Why is ld.lld slow? I think fundamentally it is because ld.lld does more work. It has more dispatches and abstraction costs (e.g. virtual function), and provides more diagnostics and handles many tricky cases that mold doesn't do:

  • support all of REL/RELA/mips64el for one architecture (even if the architecture typically doesn't use REL)
  • use a generic relocation expression (RelExpr) design which costs two virtual functions processing one relocation
  • GNU ifunc
  • retain otherwise unused .got and .got.plt in edge cases
  • ...

With little debug information, in ld.lld --threads={1,2,4,8}, relocation scan takes 11~15% of total time. IMO parallism does not pay off if we don't optimize other critical paths.

• _DATA TO EXAMINE_:
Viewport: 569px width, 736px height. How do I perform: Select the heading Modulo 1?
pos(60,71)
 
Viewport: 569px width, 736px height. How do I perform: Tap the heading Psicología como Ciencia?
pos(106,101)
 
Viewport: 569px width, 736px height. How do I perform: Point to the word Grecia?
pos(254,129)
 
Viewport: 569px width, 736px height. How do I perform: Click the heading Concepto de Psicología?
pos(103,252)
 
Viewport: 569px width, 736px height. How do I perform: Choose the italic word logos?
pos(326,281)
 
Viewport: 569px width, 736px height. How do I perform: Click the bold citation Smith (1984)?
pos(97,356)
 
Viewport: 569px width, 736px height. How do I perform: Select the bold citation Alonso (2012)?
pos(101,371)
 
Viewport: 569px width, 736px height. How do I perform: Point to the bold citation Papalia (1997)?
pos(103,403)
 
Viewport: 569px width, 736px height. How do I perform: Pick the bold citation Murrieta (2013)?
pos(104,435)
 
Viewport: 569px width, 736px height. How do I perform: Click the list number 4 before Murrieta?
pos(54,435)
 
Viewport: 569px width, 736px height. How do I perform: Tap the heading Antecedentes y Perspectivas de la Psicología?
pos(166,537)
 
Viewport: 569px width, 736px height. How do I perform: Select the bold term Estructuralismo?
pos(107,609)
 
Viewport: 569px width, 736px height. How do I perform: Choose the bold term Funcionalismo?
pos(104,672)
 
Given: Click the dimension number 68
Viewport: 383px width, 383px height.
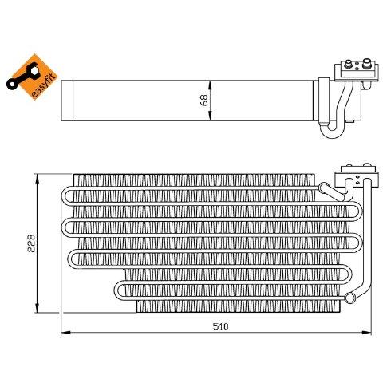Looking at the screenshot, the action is [x=204, y=101].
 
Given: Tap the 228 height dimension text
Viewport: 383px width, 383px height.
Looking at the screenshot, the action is [x=31, y=243].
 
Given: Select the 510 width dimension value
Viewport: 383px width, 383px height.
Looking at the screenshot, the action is [x=220, y=326].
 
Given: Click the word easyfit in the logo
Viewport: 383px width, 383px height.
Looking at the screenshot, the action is [x=45, y=85].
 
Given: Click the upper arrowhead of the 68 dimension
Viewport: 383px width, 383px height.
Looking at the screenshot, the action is [x=210, y=85].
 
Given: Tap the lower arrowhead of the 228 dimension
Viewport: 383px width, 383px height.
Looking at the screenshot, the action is [x=38, y=308].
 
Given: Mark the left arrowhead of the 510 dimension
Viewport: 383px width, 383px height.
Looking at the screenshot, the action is [x=65, y=333].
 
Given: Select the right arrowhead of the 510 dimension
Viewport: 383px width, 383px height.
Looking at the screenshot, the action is [x=366, y=333].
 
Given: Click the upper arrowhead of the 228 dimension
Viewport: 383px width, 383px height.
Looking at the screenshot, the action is [x=38, y=179].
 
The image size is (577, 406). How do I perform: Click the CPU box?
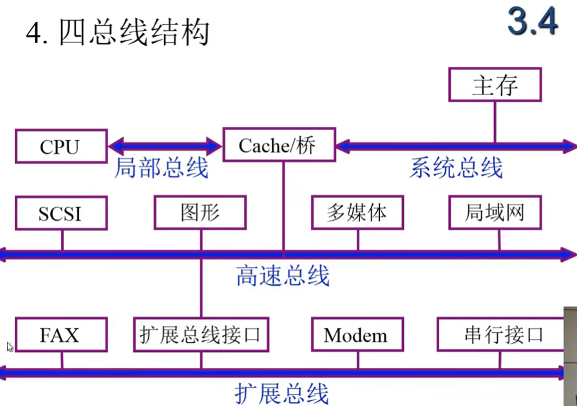(60, 146)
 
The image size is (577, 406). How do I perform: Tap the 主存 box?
(495, 84)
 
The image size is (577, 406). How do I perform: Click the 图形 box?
(200, 213)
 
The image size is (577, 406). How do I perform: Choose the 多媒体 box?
(357, 213)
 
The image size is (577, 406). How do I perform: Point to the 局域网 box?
(495, 213)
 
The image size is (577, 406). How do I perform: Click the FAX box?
(60, 335)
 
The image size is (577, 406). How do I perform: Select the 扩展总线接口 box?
(201, 335)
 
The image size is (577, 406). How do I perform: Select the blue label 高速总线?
(283, 276)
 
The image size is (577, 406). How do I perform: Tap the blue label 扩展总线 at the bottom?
(281, 392)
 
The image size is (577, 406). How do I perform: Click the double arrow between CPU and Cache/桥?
(165, 145)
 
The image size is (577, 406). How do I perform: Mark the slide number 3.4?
(532, 23)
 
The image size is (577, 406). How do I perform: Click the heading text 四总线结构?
(134, 33)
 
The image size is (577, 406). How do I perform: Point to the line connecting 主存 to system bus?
(495, 122)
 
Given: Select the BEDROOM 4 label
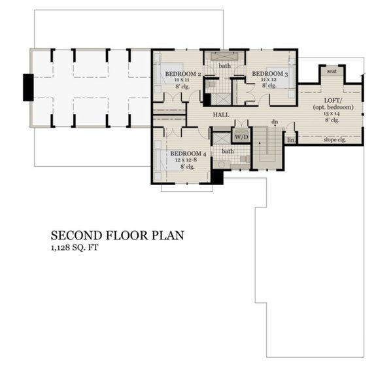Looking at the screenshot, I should click(x=188, y=154).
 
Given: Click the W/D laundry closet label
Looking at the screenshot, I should click(x=241, y=137).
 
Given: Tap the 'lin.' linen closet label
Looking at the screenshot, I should click(x=291, y=139).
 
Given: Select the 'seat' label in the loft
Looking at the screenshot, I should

• _REQUIRED ACTION A_:
From the passage on why ld.lld is slow, list each tricky case or extra work item in the bulleted list that ld.lld handles but mold does not. Leave out the "..." entry.
• _REQUIRED ACTION B_:
Continue the passage on ld.lld's speed compared with mold, starting after its final sentence about parallelism.

• _RESULT A_:
- Support for all of REL/RELA/mips64el for one architecture, even if the architecture typically doesn't use REL
- A generic relocation expression (RelExpr) design, which costs two virtual functions to process one relocation
- GNU ifunc
- Keeping otherwise unused .got and .got.plt in edge cases

• _RESULT B_:
Layout and assign addresses

  • Compute the initial address
  • Get output section sizes
  • Assign addresses to output sections and symbols
  • Assign addresses to input sections, data commands, and symbols
  • Text sections may be interspersed with range-extension thunks
  • Variable size sections (SHT_RELR): Mach-O avoided the problem by placing load commands at the end

Linker scripts

  • . and symbol assignments, data commands in linker scripts
  • virtual address and load address
  • VMA/LMA memory region

Assign addresses to output sections and symbols

for (SectionCommand *cmd : sectionCommands) {
  if (auto *assign = dyn_cast<SymbolAssignment>(cmd)) {
    assign->addr = dot;
    assignSymbol(assign, false); // outside an output section description
  } else {
    assignOffsets(cast<OutputSection>(cmd));
  }
}

Assign addresses to input sections, data commands, and symbols

The representation of an input section includes a parent pointer to the output section and an offset within in output section.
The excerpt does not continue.